September 25, 2020

Review: City of Stone and Silence

City of Stone and Silence City of Stone and Silence by Django Wexler
My rating: 5 of 5 stars

This is the second volume in the Wells of Sorcery trilogy. While I sometimes hesitate to recommend the second book in a series, due to the not unreasonable assumption that you often can't understand the second if you haven't read the first, I'm going to make an exception here. Not only because I think there's just enough exposition and recapping to catch readers up to speed, but because this is a really excellent book that tops the first.

The main reason for this is the inclusion of a second POV and storyline: Tori, the younger sister of Isoka, the protagonist of the first volume. The first book, Ship of Smoke and Steel, started out as a bit of a cliche: Isoka, the magic-powered older sister of the Gelmei family, is working as a "ward boss" (read: mob enforcer) in the city of Kahnzoka. She is taking on the burden of supporting her younger sister Tori, who she has set up as a noblewoman and stashed in the privileged Second Ward. Tori is not supposed to know anything about the dastardly deeds Isoka performs in her name, because Tori is gentle and innocent and a good person, everything Isoka isn't.

Gah. I know, right? That's what's delightful about this book: the author takes this trope and turns it inside out, simply by giving Tori her own storyline. Tori is neither gentle nor innocent, and she knew what Isoka was doing all along. And while she's "good" in one way, spending her nights helping her fellow citizens in an Eleventh Ward hospital, we come to find out in another way she's...not. (In fact, Tori's magical powers--her "well" is Kindre, the Well of Mind--are a lot more sinister than anything Isoka comes up with, despite the latter's ruthlessness. Tori makes several questionable decisions in this book about how to use her powers, and one in particular towards the end is just...let's just say she lives up to the label, monster, she gives herself.

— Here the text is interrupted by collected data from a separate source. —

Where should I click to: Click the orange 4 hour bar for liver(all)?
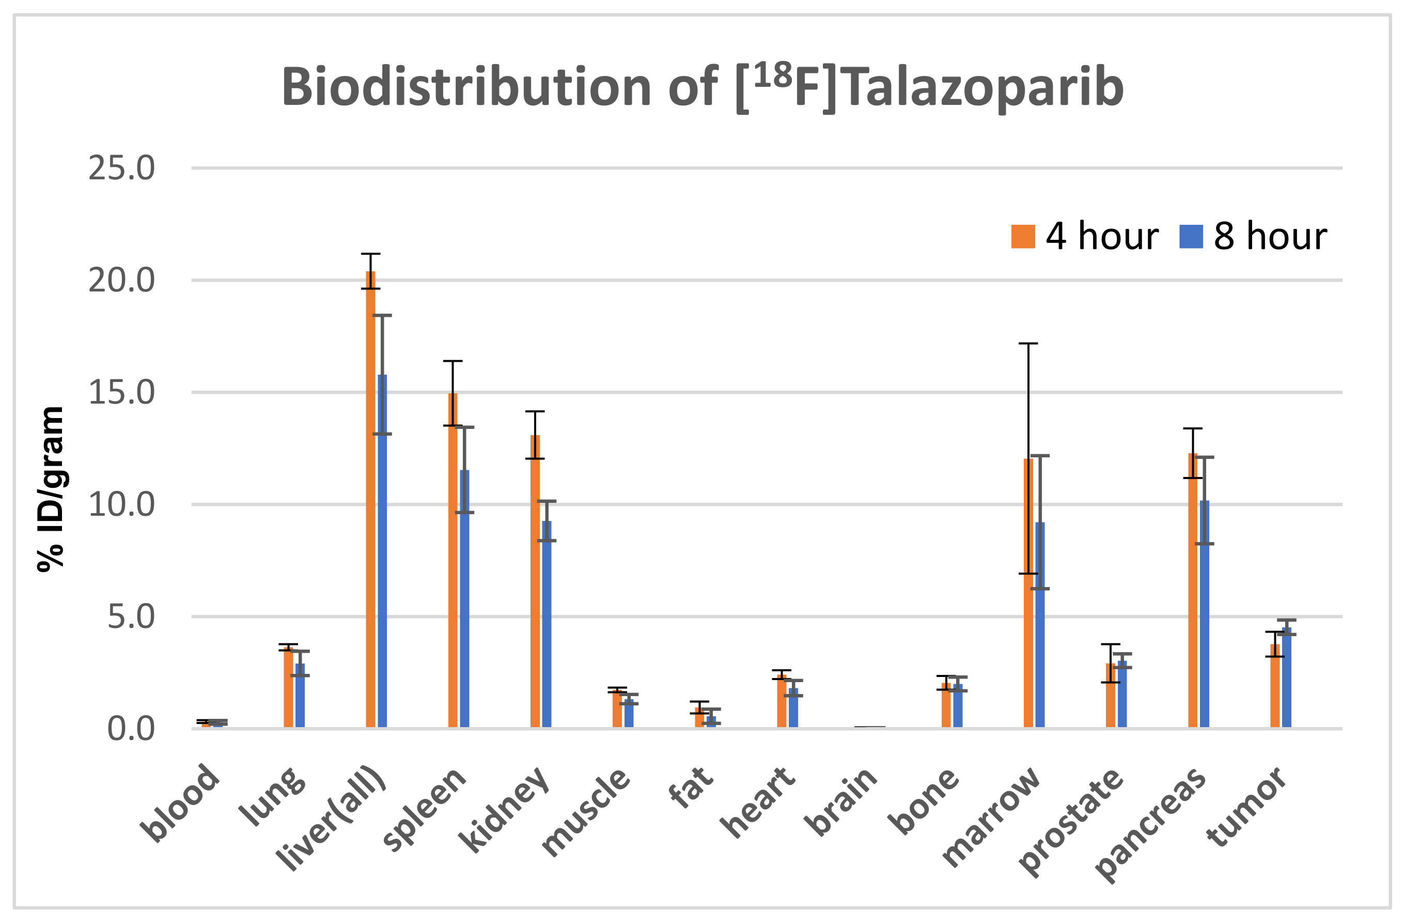pyautogui.click(x=370, y=501)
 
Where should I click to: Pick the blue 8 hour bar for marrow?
pyautogui.click(x=1040, y=625)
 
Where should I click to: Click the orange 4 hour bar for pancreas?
pyautogui.click(x=1193, y=590)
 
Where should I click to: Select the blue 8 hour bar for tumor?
pyautogui.click(x=1287, y=679)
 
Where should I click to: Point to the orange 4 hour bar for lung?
pyautogui.click(x=288, y=687)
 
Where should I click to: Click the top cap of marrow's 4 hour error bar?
pyautogui.click(x=1028, y=344)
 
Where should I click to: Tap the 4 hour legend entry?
pyautogui.click(x=1084, y=236)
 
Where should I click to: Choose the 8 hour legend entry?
pyautogui.click(x=1253, y=236)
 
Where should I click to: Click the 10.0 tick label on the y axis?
pyautogui.click(x=121, y=504)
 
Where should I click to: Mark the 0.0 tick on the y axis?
pyautogui.click(x=130, y=729)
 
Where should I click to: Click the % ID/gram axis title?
pyautogui.click(x=51, y=488)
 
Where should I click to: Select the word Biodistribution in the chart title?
pyautogui.click(x=466, y=87)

This is something that definitely needs to be dealt with in the third book.) Tori foments a rebellion in the city of Kahnzoka that ends up burning most of it down at the story's climax.

Meanwhile, Isoka's story from the first book is continued: when she is outed as a mage, she is kidnapped and blackmailed into bringing back the mythical ship Soliton to use in service to the Emperor, the threat being Tori's safety and life. Soliton and its passengers, including the exiled princess Meroe, Isoka's love, reach their destination at the bottom of the world: an island enclosed by a magic-generated dome. Isoka, Meroe and the rest must unravel the mystery of Harbor and defeat its ruler, the Prime Eddicant, and they must do it in time to allow Isoka to return to Kahnzoka with Soliton before Tori's time runs out.

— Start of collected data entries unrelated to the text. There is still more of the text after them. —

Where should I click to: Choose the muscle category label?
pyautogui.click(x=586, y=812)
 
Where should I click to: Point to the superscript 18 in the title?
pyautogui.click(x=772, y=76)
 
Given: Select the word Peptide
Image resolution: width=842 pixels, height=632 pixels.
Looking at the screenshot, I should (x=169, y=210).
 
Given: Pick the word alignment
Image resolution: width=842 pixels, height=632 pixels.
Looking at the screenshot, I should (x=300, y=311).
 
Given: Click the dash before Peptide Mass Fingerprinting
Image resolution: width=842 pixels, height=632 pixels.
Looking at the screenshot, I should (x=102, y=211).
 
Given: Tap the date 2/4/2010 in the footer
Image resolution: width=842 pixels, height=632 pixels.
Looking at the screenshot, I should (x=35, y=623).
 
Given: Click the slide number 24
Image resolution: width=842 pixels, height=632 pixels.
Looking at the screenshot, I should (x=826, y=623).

These two storylines are well paced, and the sisters' voices are clear and easily told apart. Both Isoka and Tori are nicely characterized. Isoka, in particular, learns the meaning of friendship and leadership, the latter of which can be summed up in the theme to her story: To command is to sacrifice. (Tori has her own theme, We do what we can with what we have, which leads her to some very dark places.) At the end of the book, Isoka is ready to return to Kahnzoka--where she is going to find everything has changed.

I haven't heard when the third book is going to come out, but it will be quite a ride. I'm looking forward to it.